By cultivating freedom in their own hearts first through prayer and the Eucharist, Catholics will be best equipped to live their faith and promote religious freedom in a society that is increasingly hostile to Christianity, said Jason Adkins, executive director of the Minnesota Catholic Conference.
In his June 24 talk, “Building Babylon’s Good without Bending to its Gods,” at St. Paul Church in Ham Lake, Adkins compared life today to the Jews’ experience of living in exile under Babylonian rule in the sixth century B.C. as chronicled in the Bible.

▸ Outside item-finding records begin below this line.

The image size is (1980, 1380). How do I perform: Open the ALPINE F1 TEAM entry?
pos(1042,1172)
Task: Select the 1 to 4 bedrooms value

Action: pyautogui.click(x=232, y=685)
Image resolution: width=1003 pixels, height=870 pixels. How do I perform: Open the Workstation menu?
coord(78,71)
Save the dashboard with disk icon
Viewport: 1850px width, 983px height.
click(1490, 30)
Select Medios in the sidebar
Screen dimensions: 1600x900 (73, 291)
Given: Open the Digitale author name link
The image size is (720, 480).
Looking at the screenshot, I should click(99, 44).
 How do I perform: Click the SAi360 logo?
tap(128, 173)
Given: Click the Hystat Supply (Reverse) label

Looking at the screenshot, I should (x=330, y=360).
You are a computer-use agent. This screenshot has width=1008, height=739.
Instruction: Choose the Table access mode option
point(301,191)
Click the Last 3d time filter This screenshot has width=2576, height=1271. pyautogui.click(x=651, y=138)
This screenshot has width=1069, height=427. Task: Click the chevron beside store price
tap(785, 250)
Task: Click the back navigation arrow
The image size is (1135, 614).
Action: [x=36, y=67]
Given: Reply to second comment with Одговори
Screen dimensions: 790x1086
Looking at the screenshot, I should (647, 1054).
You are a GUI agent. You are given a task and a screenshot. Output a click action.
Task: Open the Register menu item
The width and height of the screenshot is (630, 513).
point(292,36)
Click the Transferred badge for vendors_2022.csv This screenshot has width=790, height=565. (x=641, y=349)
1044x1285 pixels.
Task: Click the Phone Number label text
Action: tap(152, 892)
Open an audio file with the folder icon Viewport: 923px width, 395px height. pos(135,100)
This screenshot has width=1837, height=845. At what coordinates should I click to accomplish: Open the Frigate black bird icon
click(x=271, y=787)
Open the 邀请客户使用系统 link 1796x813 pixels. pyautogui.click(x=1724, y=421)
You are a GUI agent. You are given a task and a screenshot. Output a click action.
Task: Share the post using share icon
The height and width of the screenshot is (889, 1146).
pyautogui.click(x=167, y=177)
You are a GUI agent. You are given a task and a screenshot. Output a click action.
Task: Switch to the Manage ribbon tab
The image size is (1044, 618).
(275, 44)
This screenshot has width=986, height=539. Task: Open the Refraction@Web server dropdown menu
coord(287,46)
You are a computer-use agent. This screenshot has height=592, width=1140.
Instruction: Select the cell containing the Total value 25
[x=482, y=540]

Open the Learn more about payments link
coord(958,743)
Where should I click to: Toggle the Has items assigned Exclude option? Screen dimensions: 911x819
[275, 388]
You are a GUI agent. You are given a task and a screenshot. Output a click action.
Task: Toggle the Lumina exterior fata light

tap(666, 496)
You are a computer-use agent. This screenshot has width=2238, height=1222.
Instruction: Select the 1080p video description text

Although American culture isn’t as bad as Babylon, Adkins said, people today, like the Jews, bear responsibility for exile in a country whose idols aren’t made of gold, but promise happiness and success. God gives people the grace to be faithful while calling them to prudently engage with culture and renew the political order.
“The key really is repentance, conversion and fidelity to the Lord, cultivated by prayer and a reclaiming of our own interior,” Adkins said, “for there will be no peace in society until there is peace in the hearts of men and women.”
The talk, attended by about 80 Catholics and non-Catholics, coincided with Fortnight for Freedom, a two-week period from June 21 to July 4 when the U.S. bishops ask Catholics to learn about the importance of religious liberty throughout U.S. history and to actively promote free religious practice. The theme of the fourth annual Fortnight is “Freedom to bear witness” to the truth of the Gospel.